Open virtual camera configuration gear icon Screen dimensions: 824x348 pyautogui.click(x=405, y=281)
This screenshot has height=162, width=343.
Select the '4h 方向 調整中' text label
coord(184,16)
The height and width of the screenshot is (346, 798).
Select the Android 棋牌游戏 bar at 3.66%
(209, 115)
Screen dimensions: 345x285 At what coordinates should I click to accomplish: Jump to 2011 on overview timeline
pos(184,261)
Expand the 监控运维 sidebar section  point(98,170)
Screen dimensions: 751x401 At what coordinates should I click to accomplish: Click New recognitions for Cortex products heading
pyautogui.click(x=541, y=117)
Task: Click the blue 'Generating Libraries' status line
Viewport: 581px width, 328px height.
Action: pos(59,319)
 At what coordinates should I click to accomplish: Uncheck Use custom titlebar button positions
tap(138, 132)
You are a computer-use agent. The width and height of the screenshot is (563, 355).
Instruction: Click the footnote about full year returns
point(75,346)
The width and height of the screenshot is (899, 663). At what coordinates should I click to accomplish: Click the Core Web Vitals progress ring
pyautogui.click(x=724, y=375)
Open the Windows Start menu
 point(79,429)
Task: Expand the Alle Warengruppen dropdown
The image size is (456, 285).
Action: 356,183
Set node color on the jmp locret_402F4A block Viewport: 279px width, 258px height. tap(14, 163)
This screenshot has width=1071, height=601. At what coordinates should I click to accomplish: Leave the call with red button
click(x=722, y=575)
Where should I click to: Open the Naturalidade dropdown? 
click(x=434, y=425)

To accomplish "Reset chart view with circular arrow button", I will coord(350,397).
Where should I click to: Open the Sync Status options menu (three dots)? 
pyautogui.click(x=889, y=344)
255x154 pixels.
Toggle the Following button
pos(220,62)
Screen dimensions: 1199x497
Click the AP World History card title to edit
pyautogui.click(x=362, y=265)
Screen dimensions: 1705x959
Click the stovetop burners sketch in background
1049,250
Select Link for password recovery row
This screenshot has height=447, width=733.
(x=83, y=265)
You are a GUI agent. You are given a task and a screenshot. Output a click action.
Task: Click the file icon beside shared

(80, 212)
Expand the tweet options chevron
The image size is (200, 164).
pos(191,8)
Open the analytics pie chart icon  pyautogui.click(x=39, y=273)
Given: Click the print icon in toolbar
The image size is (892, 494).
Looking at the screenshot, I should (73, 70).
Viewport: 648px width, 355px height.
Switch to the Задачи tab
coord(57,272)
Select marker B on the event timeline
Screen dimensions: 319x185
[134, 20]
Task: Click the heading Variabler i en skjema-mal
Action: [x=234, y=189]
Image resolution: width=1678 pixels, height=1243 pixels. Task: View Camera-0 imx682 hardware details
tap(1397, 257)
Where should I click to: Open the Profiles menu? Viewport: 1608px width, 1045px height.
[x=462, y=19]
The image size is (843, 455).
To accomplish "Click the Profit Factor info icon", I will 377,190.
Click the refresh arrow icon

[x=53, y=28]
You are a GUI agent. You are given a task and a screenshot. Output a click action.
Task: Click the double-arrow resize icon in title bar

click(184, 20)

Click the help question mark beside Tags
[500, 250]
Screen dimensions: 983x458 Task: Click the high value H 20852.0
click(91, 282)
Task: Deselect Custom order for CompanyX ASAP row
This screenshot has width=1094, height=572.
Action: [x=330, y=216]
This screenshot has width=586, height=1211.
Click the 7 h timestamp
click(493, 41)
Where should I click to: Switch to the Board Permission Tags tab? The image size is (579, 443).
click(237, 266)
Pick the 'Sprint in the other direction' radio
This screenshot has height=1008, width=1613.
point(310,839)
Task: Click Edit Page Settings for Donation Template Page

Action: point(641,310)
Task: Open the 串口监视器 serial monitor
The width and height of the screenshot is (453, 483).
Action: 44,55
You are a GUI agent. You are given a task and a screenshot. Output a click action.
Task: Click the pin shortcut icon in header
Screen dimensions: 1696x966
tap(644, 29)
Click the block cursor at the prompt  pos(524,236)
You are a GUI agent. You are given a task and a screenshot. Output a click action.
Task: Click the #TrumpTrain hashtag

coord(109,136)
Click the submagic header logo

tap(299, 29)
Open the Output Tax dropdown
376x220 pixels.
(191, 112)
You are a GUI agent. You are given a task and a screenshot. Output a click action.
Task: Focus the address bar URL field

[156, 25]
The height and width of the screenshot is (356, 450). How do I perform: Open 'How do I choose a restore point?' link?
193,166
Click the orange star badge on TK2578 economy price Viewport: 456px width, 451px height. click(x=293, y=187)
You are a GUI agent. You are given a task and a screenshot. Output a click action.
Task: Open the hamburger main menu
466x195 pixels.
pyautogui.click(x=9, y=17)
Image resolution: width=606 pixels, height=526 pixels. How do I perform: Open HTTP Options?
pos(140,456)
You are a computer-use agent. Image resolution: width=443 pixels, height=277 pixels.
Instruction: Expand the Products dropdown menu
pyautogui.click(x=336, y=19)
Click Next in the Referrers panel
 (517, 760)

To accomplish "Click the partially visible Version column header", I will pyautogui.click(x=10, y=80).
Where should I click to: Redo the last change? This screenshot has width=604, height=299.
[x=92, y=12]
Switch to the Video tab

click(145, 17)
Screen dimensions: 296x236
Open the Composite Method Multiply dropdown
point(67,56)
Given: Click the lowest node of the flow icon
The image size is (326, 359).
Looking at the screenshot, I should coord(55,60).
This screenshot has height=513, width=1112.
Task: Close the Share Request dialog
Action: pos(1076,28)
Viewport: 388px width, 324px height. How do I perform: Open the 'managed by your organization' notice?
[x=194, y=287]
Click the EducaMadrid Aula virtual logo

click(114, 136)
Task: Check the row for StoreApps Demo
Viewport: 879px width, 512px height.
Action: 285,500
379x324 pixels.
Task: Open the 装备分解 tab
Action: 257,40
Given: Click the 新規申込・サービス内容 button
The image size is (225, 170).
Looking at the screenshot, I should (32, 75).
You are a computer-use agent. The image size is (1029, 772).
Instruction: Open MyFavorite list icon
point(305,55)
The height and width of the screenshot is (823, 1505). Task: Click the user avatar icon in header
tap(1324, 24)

____

- Short problem -
Collect every line in the rows above that contains the word "timeline", matching case exactly.

- Answer to this problem -
Screen dimensions: 345x285 At what coordinates should I click to accomplish: Jump to 2011 on overview timeline
Select marker B on the event timeline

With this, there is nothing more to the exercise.